▶ _Try it_
Throughout the records below, find the lines with the string "will" and give how many there are, nothing else.

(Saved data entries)
##############################

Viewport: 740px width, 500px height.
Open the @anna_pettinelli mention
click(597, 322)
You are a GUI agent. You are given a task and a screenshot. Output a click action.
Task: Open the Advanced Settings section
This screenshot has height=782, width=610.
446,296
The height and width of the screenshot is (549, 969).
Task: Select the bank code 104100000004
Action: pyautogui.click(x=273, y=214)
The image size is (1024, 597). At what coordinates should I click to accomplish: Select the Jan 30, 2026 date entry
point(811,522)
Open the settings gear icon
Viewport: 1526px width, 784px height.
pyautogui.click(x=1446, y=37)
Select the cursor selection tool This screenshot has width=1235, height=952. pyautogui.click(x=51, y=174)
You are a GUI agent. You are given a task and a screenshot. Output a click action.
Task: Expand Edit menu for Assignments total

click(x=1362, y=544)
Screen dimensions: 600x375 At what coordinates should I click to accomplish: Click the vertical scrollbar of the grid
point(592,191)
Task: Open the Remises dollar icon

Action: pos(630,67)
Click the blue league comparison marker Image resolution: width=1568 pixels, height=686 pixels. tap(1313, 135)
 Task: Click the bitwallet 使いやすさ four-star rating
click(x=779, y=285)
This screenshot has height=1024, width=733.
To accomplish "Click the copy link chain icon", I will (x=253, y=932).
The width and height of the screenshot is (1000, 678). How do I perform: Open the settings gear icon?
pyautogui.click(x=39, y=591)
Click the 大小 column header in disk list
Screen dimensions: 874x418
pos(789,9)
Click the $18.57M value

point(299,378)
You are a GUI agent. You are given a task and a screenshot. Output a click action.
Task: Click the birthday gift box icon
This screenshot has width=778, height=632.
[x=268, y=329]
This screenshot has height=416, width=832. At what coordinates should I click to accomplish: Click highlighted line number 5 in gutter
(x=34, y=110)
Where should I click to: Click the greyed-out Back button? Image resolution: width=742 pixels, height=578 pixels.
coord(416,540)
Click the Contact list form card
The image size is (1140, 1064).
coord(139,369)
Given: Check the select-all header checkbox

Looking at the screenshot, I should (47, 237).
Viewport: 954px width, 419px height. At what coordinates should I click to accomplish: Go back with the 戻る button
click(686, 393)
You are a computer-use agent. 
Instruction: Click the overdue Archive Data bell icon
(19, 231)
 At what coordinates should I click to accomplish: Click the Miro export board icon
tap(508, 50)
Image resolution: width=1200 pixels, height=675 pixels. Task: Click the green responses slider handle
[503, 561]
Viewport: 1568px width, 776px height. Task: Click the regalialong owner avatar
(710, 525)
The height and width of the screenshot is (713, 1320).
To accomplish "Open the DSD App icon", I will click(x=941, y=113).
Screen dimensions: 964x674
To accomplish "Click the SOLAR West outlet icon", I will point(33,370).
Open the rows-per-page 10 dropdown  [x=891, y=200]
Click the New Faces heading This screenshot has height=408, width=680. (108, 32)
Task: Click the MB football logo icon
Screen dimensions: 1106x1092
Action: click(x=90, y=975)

##############################

▶ _Written solution_
3